= Goal of the exercise =
The entries below are to be transcribed in full, without their images.

= Input records =
--------------------------------------------------
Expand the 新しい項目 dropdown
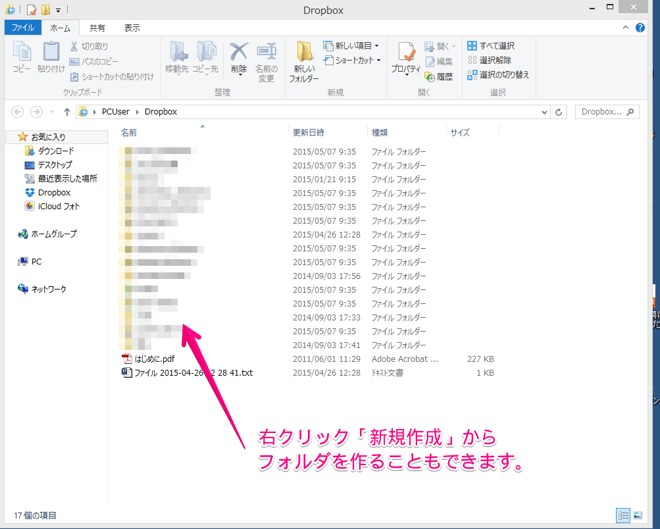Viewport: 660px width, 529px height. [x=352, y=46]
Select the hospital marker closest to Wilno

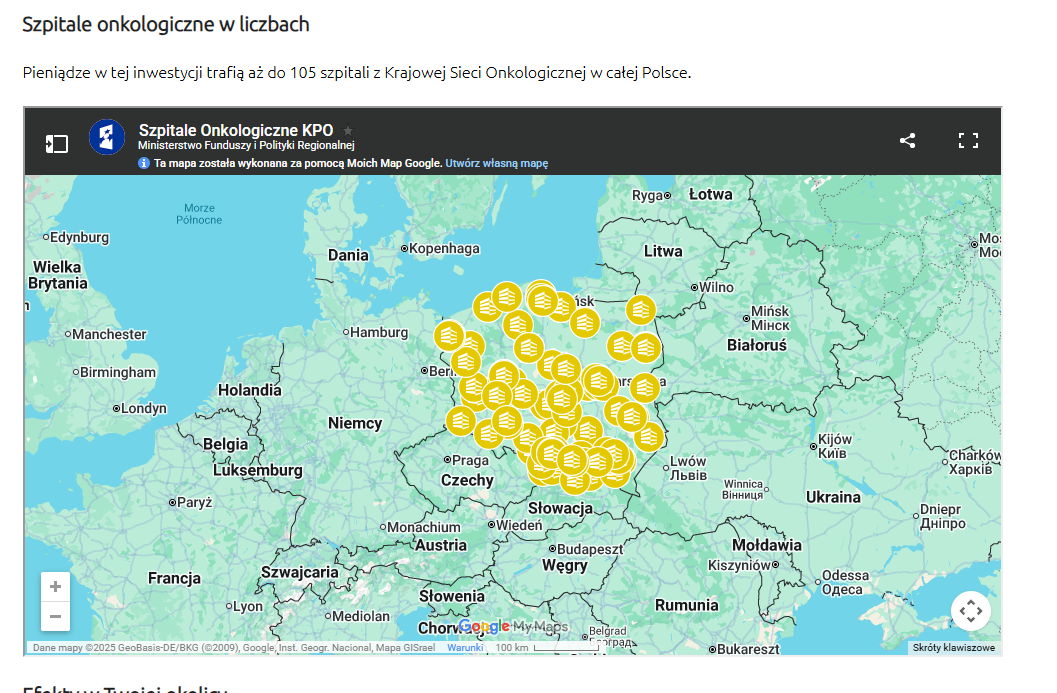click(x=640, y=310)
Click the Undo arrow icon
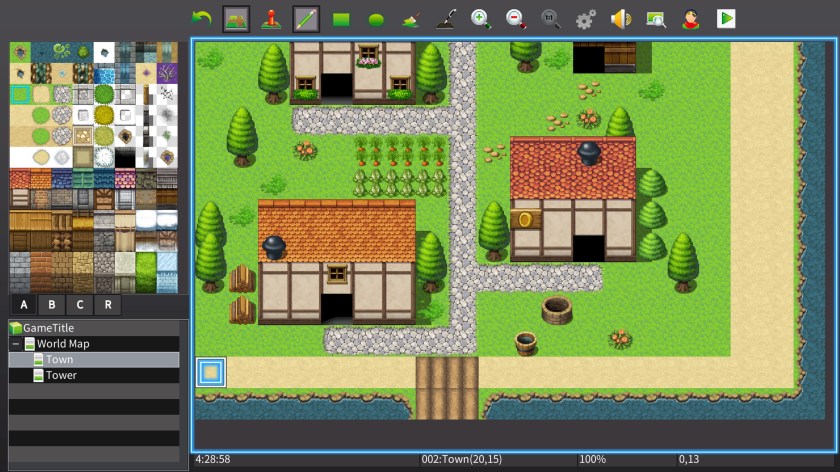Image resolution: width=840 pixels, height=472 pixels. (x=202, y=18)
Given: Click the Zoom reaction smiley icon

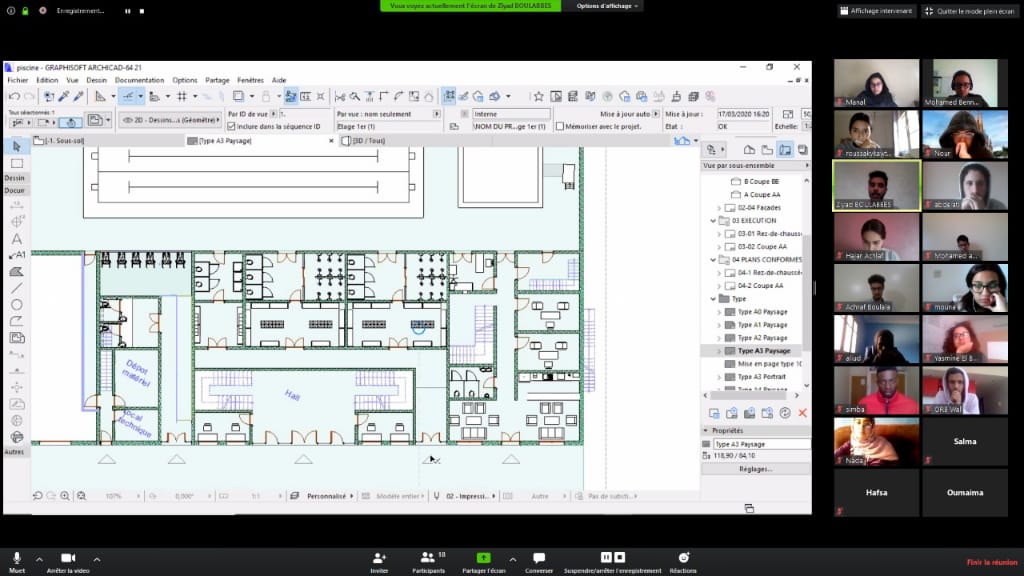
--------------------------------------------------
= Answer for this exercise =
Expand the 新しい項目 dropdown
Viewport: 660px width, 529px height. [x=352, y=46]
Select the hospital marker closest to Wilno

click(x=640, y=310)
Click the Undo arrow icon
Image resolution: width=840 pixels, height=472 pixels. (x=202, y=18)
Given: Click the Zoom reaction smiley icon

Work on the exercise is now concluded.